I guess I don’t understand trolling.

What’s the motivation in causing suffering for a person you don’t know?

You won’t even see them go through it. Is the fun in imagining them searching high and low for these clues made more pleasurable because it might actually happen?

I understand traditional revenge. An eye for an eye and so on. But why does someone want to create trouble presumably for the nice young couple who bought your house with the slightly tired kitchen?


Yes, I hate that motivation. More trivially there are people who enjoy baiting and winding other people up. Why?

I don't know. However I think I know the reason it's permitted to exist: because it makes its victims more resilient. The troll knows this at some level so his conscience is relatively untroubled.


Interesting take. I assumed trolls knew it was wrong and don’t care. You found an interesting logic where they might believe they were eventually a force for good


You're describing a different thing. In this context trolling = a practical joke. One of the things that makes life rich and worth living.

Yes there's also a kind of troll who is basically just an internet asshole.


Fair enough. Maybe trolling is a value laden term with negative connotations that don’t apply here.

What’s the thrill of the practical joke?

To share my POV, I never really found the banana peel or the pie in the face amusing. Guy fell down. She got hit in face. Seems bad. I wouldn’t enjoy receiving it.

This joke seems 99% invisible. Like most likely overwhelming likely, no one sees it. In some rare cases they find it and take some action. Maybe look for the money. Maybe email you.

If they look for it without contacting you, you never know.

Are we playing for the tiny corner case where they contact you?

Or the pleasure of telling people we did this funny thing?


It will be like the explanation of 20th century history in from the 31st century in Futurama.


How many cave paintings were just some whiteboard equivalent of hashing out an idea


Alright guys, so we’ve got the herd, say, over here. I’ll just sketch’em real quick on the wall so we’re on the same rock here. So at first, a couple of the youngsters chase them down the ravine, which is this crack in the rock over there. Now, after they round the corner, some of our more experienced guys flank them with spears. After running uphill over there, they won’t be rested and we should have a nice meal tonight. Thoughts?


"And this end is called the Thagomizer.

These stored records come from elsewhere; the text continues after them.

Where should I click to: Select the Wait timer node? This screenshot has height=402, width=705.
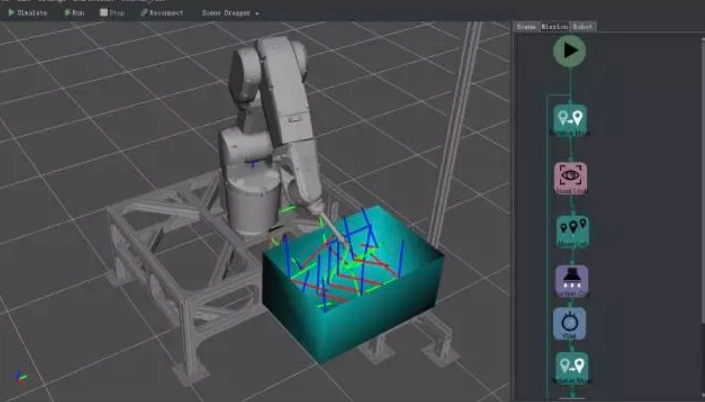tap(571, 324)
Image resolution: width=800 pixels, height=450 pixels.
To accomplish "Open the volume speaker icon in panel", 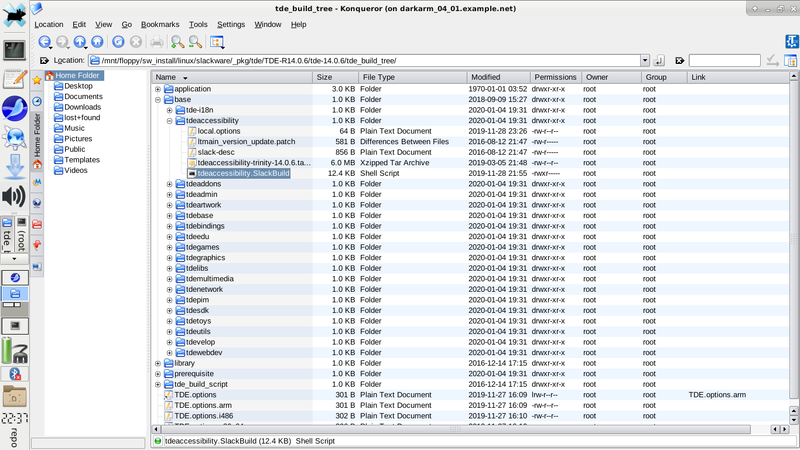I will click(14, 196).
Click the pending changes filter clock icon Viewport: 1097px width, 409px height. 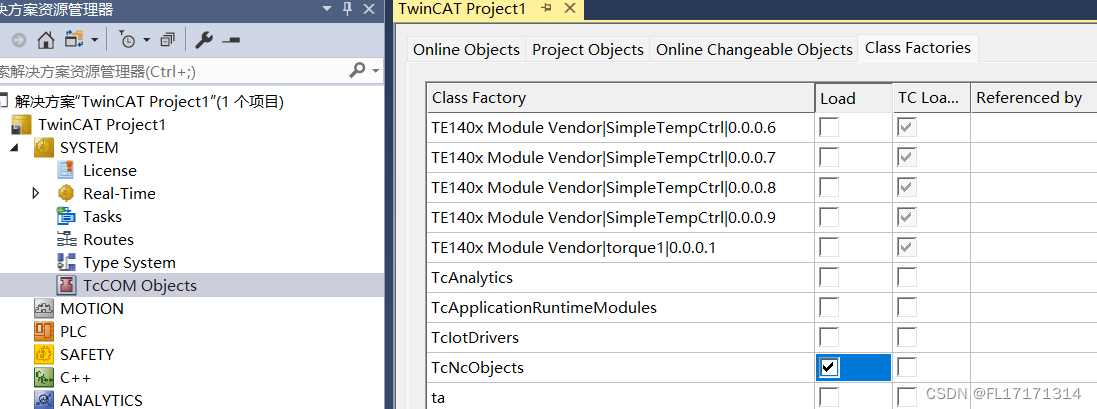[x=129, y=40]
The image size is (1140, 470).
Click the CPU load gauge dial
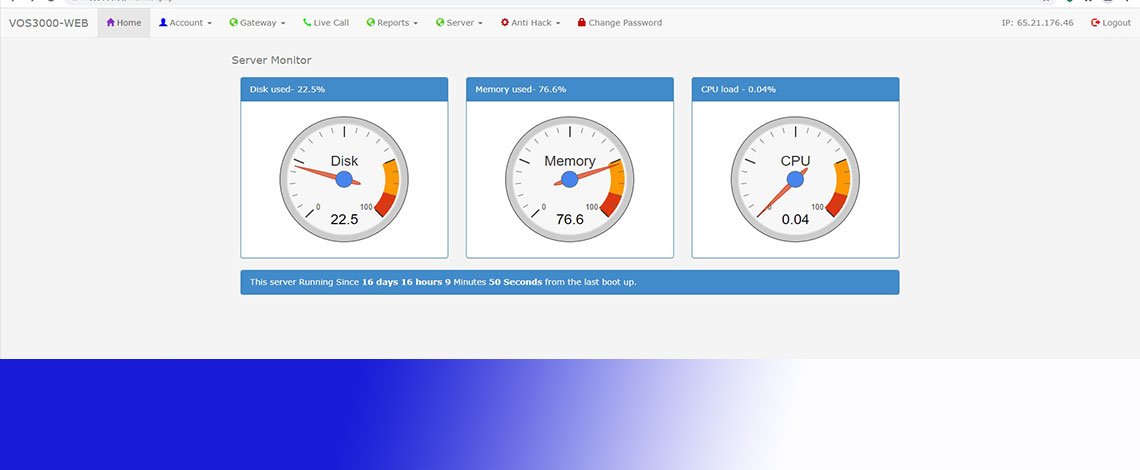pos(795,179)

After the late Thag Simmons".... [0]

[0] https://en.wikipedia.org/wiki/Thagomizer#/media/File:Thagomi...


Nah, it was a prehistoric whiteboard interview.

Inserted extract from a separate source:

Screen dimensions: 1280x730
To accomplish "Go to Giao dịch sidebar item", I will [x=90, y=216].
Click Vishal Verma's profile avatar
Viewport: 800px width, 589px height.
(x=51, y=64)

I see you have 10 years experience hunting antelope.

We hunt gazelles here. Do you have any experience hunting gazelles?

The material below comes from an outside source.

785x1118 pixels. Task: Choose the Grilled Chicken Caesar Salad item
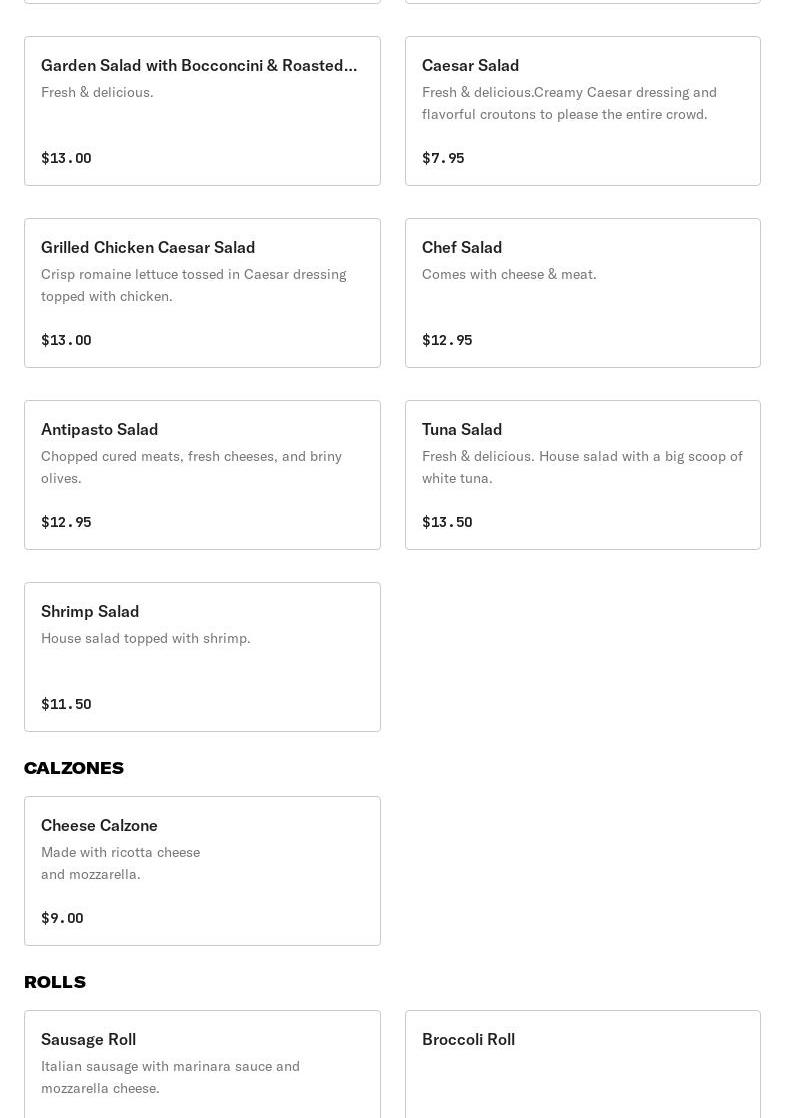(x=202, y=292)
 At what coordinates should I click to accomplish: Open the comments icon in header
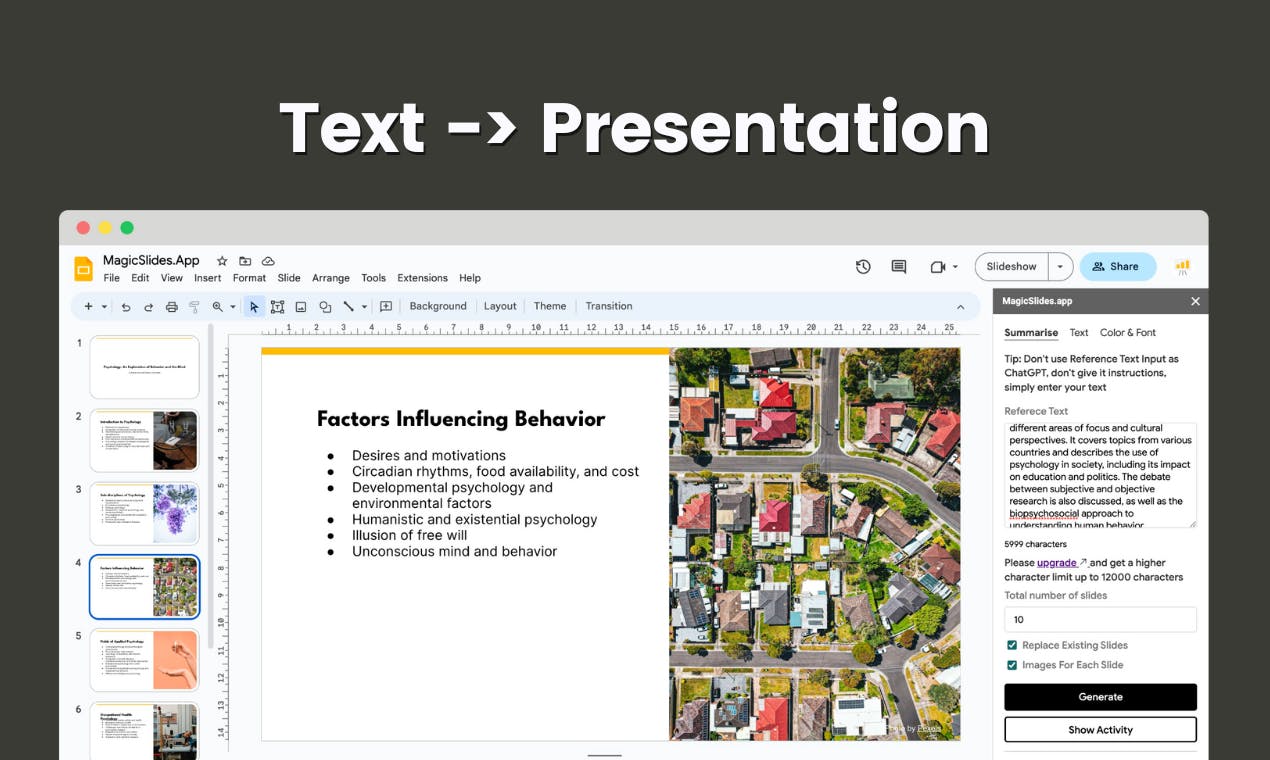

"What is the best way to climb a tree to hunt or gather food..."


So if this is what remained on the cave wall ... it was the plan that killed the whole tribe?


Or maybe they didn’t have whiteboard markers, only permanent ones.


They had both, but some new hire confused them.


If someone writes on a whiteboard with a permanent marker, immediately black it out with a dry erase marker. Then wipe it off. The dry erase marker's solvent will release the permanent marker ink.


I doubt this was all that common, because it requires the pranker to have the idea of actual archaeologists to play the prank on, and that isn't something that's been present in all societies across history.


Archaeologists no but grave robbers have been around a long time.


Archaeologists aren't that new either. The oldest museum we know of was curated by Ennigaldi-Nanna, the daughter of Nabonidus, the last king of the Neo-Babylonian Empire.

Why do we think she created a museum? When the palace was excavated, dozens of neatly displayed artifacts from widely different eras and places were found. That alone wouldn't be conclusive, except for the fact that the artifacts had labels detailing their origins. In three languages.

Ennigaldi-Nanna lived in the 6th century BCE.


Mentioned here recently i think: https://en.wikipedia.org/wiki/Roman_dodecahedron


Even better: lets seed Mars with life and leave an actual mysterious buried or maybe orbiting artifact for future intelligences to find should any evolve there.

Then the Martian equivalent of Giorgio Tsoukalos, the Ancient Aliens guy with the crazy hair, would be right.